GIVEN ENTRIES below:
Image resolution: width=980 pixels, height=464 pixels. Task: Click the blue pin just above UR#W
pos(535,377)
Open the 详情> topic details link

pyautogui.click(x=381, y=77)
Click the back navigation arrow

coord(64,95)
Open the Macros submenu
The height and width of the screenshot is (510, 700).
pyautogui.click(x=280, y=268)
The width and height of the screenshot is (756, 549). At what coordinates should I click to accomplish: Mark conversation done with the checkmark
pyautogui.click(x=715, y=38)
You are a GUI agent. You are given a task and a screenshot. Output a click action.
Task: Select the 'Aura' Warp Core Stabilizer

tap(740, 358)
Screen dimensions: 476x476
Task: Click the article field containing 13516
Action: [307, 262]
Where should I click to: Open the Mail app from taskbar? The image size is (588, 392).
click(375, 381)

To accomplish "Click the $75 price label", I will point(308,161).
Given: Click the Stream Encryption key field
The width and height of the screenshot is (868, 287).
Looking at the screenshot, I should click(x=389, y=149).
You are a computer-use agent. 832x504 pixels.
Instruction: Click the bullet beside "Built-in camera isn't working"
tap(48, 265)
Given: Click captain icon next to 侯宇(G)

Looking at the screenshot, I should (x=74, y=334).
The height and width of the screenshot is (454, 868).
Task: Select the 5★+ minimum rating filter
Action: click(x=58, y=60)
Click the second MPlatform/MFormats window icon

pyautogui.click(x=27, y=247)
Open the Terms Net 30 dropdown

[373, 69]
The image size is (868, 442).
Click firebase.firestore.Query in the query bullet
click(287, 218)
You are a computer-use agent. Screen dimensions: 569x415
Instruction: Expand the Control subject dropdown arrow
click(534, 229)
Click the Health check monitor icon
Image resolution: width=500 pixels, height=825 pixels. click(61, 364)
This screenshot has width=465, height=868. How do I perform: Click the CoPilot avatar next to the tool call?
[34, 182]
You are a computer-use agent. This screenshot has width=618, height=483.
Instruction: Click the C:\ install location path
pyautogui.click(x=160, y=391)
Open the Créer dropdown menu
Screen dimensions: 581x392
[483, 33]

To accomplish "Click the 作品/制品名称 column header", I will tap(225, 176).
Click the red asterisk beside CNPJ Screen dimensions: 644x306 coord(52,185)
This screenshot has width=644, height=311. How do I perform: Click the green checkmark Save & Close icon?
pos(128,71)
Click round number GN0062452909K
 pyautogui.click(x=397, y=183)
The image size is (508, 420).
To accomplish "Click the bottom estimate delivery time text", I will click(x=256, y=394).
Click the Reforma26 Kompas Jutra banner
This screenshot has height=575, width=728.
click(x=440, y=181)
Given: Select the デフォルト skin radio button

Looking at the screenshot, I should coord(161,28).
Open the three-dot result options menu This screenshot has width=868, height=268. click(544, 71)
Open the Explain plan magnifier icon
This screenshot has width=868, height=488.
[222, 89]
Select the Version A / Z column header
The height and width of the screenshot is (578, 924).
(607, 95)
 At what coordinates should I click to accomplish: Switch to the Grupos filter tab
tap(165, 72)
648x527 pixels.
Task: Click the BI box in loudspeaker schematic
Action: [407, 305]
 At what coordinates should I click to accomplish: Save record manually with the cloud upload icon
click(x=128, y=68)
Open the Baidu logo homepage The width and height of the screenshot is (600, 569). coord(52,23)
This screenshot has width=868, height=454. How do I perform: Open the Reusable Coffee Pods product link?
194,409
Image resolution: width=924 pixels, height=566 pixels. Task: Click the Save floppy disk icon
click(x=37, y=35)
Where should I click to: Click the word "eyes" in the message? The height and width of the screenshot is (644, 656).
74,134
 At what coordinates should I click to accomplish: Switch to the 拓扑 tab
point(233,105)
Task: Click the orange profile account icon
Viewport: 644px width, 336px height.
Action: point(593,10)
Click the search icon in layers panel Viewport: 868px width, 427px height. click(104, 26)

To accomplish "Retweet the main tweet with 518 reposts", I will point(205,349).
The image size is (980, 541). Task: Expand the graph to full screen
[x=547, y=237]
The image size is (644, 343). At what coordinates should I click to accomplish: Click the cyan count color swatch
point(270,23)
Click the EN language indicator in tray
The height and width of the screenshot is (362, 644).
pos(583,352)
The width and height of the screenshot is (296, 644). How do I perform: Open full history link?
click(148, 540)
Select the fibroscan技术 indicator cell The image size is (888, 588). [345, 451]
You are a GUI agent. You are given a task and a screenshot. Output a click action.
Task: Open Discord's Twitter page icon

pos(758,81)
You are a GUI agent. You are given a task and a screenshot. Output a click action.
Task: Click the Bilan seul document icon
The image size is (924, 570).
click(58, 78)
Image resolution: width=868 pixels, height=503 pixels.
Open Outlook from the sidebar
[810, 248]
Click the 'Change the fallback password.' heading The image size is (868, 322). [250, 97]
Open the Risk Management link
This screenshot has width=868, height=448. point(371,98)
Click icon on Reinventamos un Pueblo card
End of GIVEN ENTRIES.
- EXERCISE DETAILS
Could you set down, exactly as written, the lines above between the one holding "Instruction: Click the bullet" and the one holding "You are a computer-use agent. Screen", inclusive, and nothing more?

- SOLUTION TO THE PROBLEM
Instruction: Click the bullet beside "Built-in camera isn't working"
tap(48, 265)
Given: Click captain icon next to 侯宇(G)

Looking at the screenshot, I should (x=74, y=334).
The height and width of the screenshot is (454, 868).
Task: Select the 5★+ minimum rating filter
Action: click(x=58, y=60)
Click the second MPlatform/MFormats window icon

pyautogui.click(x=27, y=247)
Open the Terms Net 30 dropdown

[373, 69]
The image size is (868, 442).
Click firebase.firestore.Query in the query bullet
click(287, 218)
You are a computer-use agent. Screen dimensions: 569x415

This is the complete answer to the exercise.